What Price Sustainability?


By Richard Palmer, WSP | Parsons Brinckerhoff Associate Director Sustainability

How the development of a sustainability value model across the built environment requires an integrated approach across buildings, infrastructure and the public domain.

Scientists and economists both agree that a meaningful reduction in our broad environmental impact makes sound commercial sense. The 2006 Stern Review on the Economics of Climate Change estimated that immediate action on climate change could cost in the order of two per cent of global GDP while delayed action could cost upwards of 20 per cent of global GDP.

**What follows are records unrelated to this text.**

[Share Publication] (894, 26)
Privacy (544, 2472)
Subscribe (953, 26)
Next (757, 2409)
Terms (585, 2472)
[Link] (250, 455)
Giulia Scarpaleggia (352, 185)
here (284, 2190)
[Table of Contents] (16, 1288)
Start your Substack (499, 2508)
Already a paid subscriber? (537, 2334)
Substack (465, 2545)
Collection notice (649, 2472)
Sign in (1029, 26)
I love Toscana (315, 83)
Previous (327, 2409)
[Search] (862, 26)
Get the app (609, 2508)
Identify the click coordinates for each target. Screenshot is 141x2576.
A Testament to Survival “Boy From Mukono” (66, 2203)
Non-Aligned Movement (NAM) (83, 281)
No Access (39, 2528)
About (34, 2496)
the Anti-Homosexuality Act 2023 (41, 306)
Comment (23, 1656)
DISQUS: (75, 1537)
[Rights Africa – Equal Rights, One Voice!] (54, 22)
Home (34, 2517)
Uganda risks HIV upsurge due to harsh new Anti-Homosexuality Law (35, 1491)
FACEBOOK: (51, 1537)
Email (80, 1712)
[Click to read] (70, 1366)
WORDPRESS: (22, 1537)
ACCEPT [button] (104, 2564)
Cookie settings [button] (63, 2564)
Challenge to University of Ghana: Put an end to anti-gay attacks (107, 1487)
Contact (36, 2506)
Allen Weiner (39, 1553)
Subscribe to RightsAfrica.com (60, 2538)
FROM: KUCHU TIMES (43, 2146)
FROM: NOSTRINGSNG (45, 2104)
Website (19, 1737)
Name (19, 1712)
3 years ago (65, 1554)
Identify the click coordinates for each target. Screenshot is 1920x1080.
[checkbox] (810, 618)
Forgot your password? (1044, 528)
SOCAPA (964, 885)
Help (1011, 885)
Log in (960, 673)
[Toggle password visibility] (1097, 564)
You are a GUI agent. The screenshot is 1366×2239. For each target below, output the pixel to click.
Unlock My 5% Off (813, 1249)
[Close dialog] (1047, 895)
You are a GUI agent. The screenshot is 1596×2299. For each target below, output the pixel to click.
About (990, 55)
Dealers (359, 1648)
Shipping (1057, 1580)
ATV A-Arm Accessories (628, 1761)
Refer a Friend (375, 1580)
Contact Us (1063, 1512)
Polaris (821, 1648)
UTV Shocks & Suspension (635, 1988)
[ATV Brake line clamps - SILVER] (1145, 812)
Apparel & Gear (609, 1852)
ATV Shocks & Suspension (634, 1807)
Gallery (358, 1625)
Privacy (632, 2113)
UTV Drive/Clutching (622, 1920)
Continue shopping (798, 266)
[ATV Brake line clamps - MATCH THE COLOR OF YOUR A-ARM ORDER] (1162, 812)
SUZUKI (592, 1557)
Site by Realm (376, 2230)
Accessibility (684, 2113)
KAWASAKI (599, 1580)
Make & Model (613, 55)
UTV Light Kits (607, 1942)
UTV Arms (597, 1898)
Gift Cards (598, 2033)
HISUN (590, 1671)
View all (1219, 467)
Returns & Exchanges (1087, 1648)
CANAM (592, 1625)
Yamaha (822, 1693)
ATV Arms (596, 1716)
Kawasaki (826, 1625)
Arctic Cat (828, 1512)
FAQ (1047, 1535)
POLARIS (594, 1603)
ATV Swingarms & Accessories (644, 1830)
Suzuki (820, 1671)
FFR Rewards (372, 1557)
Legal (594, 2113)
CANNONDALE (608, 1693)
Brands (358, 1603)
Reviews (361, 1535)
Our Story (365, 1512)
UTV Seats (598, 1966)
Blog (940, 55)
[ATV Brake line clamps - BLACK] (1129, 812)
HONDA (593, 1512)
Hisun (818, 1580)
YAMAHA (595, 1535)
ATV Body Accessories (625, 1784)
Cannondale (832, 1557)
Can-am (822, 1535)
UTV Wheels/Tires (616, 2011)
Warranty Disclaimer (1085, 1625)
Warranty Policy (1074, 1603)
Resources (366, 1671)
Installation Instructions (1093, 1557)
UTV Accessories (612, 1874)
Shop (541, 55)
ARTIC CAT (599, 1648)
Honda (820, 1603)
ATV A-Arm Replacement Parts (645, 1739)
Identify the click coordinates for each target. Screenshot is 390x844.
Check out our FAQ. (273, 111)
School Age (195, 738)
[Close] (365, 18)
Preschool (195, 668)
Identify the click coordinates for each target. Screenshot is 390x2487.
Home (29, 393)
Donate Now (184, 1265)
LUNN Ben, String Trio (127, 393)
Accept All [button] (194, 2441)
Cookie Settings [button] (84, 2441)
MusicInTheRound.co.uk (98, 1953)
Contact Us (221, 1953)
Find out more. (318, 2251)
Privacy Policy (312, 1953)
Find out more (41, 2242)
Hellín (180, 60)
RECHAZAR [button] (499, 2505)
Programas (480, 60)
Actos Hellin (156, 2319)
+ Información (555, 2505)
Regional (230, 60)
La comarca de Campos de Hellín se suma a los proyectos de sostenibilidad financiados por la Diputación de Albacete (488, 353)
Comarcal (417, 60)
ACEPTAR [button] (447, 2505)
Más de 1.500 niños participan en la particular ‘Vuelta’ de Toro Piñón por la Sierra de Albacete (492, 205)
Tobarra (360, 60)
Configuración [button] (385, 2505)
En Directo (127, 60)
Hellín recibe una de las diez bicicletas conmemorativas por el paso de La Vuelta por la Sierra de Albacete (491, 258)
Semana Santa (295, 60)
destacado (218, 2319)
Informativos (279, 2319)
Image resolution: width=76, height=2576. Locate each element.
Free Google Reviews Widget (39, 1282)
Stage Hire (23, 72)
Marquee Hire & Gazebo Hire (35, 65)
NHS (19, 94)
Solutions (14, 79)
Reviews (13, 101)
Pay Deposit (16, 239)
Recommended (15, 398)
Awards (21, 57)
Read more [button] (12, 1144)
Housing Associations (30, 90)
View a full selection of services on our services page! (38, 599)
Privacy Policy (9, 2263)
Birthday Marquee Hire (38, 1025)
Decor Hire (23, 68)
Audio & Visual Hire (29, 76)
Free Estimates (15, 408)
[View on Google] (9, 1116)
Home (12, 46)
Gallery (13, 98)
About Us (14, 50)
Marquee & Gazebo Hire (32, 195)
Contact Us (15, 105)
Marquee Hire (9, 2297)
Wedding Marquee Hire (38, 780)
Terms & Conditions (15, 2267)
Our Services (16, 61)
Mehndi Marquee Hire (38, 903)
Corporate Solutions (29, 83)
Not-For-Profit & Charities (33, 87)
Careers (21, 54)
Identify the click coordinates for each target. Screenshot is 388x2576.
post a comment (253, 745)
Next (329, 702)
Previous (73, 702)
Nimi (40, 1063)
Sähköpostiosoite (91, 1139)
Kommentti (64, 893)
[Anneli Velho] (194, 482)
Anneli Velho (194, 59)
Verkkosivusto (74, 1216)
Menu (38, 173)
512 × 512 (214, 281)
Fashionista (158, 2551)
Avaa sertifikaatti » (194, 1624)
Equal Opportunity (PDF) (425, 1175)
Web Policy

Whilst investors have effective tools that value non-financial factors such as corporate governance and the disclosure of Environment, Social and Governance (ESG) issues, the creation of a broader sustainability value framework for assets is still a challenge, but the property market is ahead of the pack.

The property sector has a well-developed asset and portfolio assurance system in place with the Global Real Estate Sustainability Benchmark (GRESB), a reporting tool that provides institutional investors with a globally consistent assessment of how sustainability is addressed across property portfolio assets.

However, the commercial property sector, while significant, represents just a fraction of the built environment, which leaves a significant gap in our current environmental impact knowledge. We have some way to go before other built assets – infrastructure and public domain – have an equally well-developed benchmarking framework.

Measuring connectivity

One of the shortfalls of the current industry approach is the limitations it places on how we treat the interconnectivity and complexity of the built environment. “Buildings do not exist in isolation from the utilities, transport infrastructure and public domain that supports them. Yet we do not measure this connectivity. “

Further alignment would create a workable universal assurance framework for assets. “Likewise, the investment frameworks that underpin the growth of our cities – public spending cycles, public-private partnerships and even private finance for urban renewal projects – are not always accurately reflected in commercial property investment, even though these assets are inextricably linked.”

Green bonds – responsible use of proceeds
The increasing use of green bonds to provide debt market finance for projects is another sustainability assurance measure for responsible investment.

There are greater opportunities available in the green bond space given the range of assets for which debt finance is required and the role that green bonds could play in urban renewal investments.

Buildings are just the beginning

We have solid principles in place for responsible investment in the built environment, frameworks for reporting and asset certification across a range of assets. We also have an increasingly aware investment community that understands the potential for responsible investment to improve the balance of risk and return across built assets.

What we don’t have is a fully integrated system that covers property, infrastructure and urban renewal that is recognised in debt markets, equity markets and across public procurement agencies as the assured measure of sustainability performance.

We can close this gap in investment modelling through open engagement with peak bodies and with development agencies.

“With cross agency collaboration and industry commitment we can develop a single framework for certification and reporting that provides assurance for assets across the entire built environment – and that accurately reflects the interdependent relationships between our buildings, infrastructure and the public domain.”